At night, it gets lonely and they yearn
for worms, wonder why, above them,
the people sing. 

No mouths ever again.
Ashes.

The bones sputter and murmur; the
flowers and ornaments keep them awake.
Their grave is too beautiful for them
to vacate so they click and spatter
into white bone, endlessly imitating
the portraits above them 

which once were flesh,

which once were flesh,

which once were flesh.

 

 

Jenny Walker was a Foyle Young Poet of the Year in 2011 and was a runner up for the Anne Pierson Award in 2010. Her poems have been published in YM magazine and Sparkbright.
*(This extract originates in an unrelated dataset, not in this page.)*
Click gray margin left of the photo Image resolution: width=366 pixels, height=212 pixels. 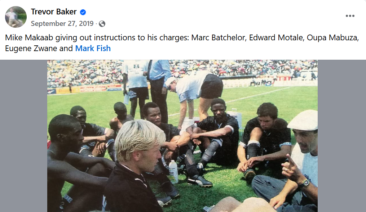pos(23,136)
She lives in the Lake District and is currently studying English Literature at Edinburgh University.

Spanish Kestrels – Tom Kelly

 

Spanish Kestrels

It is dog fight more typical of bi-planes
and rattling Vickers machine guns.
Above the dusty cliffs,
four kestrels are at war.
Each pair allied, they dive and engage.
Spiralling talon to talon, strafing,
they emit a wheeling cry like
a dead soul.

Is this a new quarrel or one remembered?
Civil war in form of feather and claw
wanders across the sky,
dragging up uncomfortable memories,
taking them up into the sun
where their feathers are stripped away.

 

The Ibex.

To be at any birth is a privilege,
to be at the birth of an Ibex trebly so.
Even this dims when compared to this Ibex child,
not straw brown, but white as Alpine snow.

But the white glacier,
veined with blue in the cold,
vanished mile after mile,
away and up the valley.
So fawn, some minutes from now,
when you have learnt to walk,
you must go too. 

The Ibex know we like to join things together,
we are the road builders.
Our feet soft as clay,
we divide the wild places
like the Sun nibbling at patches of ice.

So the Ibex sits, watching the snow fleeing
like a challenger beaten in the rut,
king of a melting land,
wearing a royal crown of horns.

 

 

Tom Kelly was born in Nottingham and is currently studying for a PhD in Geography at the University of Leeds. He has had work published previously in Other Poetry, and is a regular face at the Leeds Writers' Circle.